→ **WHAT IS REQUIRED**: Once you have checked each line below for the word "Click", give the number of lines that have it and nothing further.

→ **THE RECORDS**:
---

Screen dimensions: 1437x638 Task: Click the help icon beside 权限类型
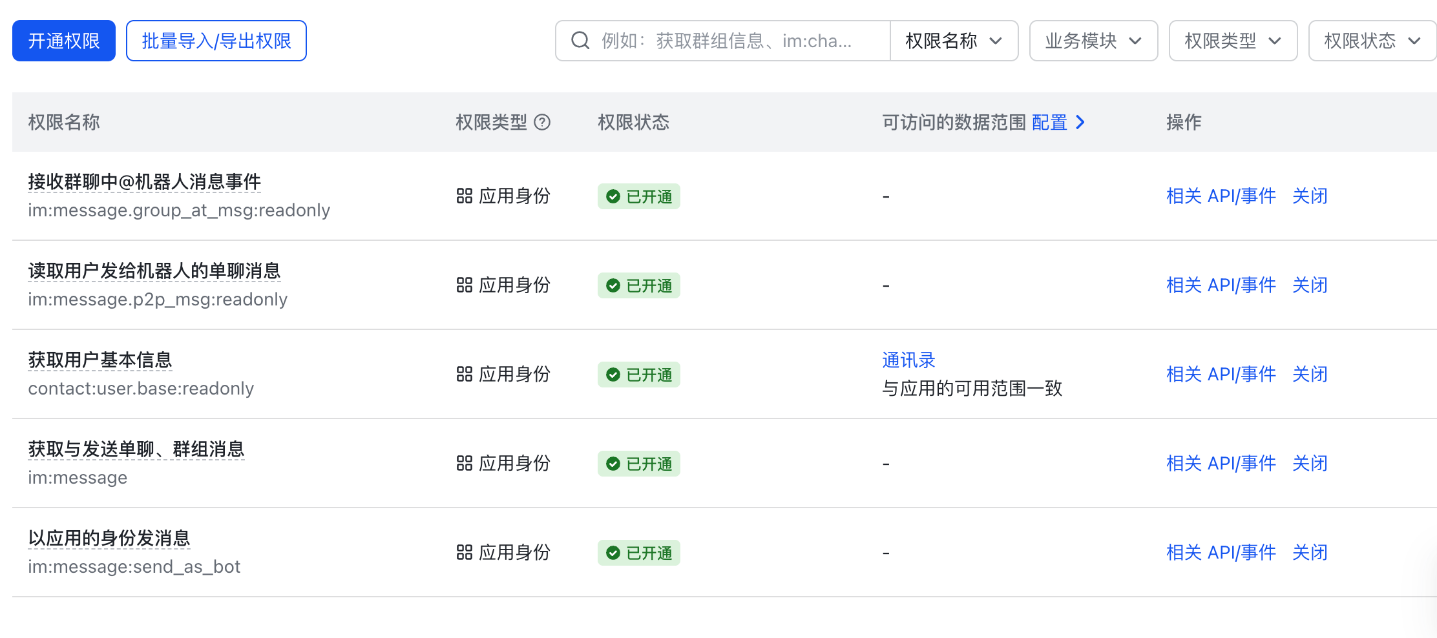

---

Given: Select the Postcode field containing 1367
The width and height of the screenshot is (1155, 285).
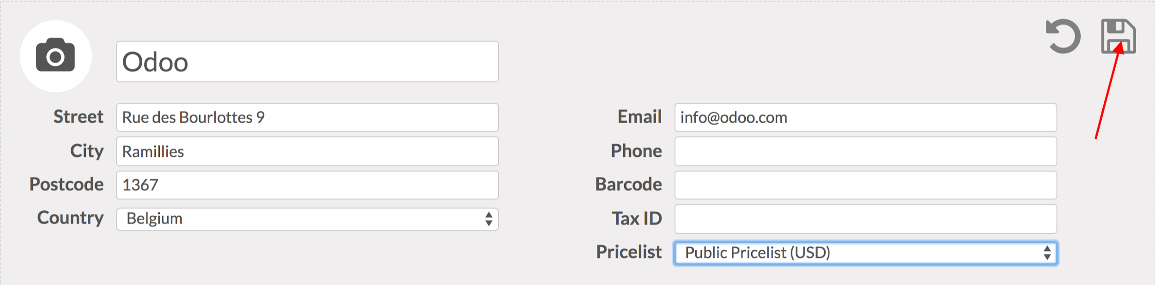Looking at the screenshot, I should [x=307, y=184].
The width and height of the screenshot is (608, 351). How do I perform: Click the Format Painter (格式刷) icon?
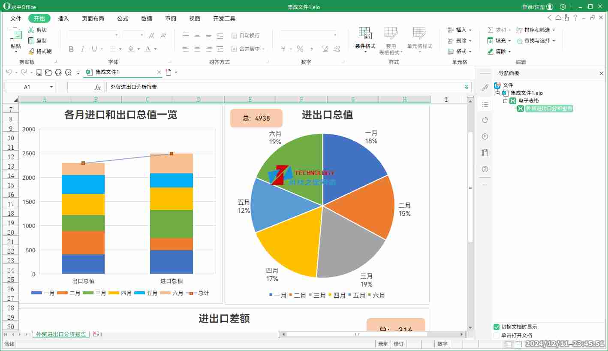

---

→ **RESULT OF THE TASK**: 2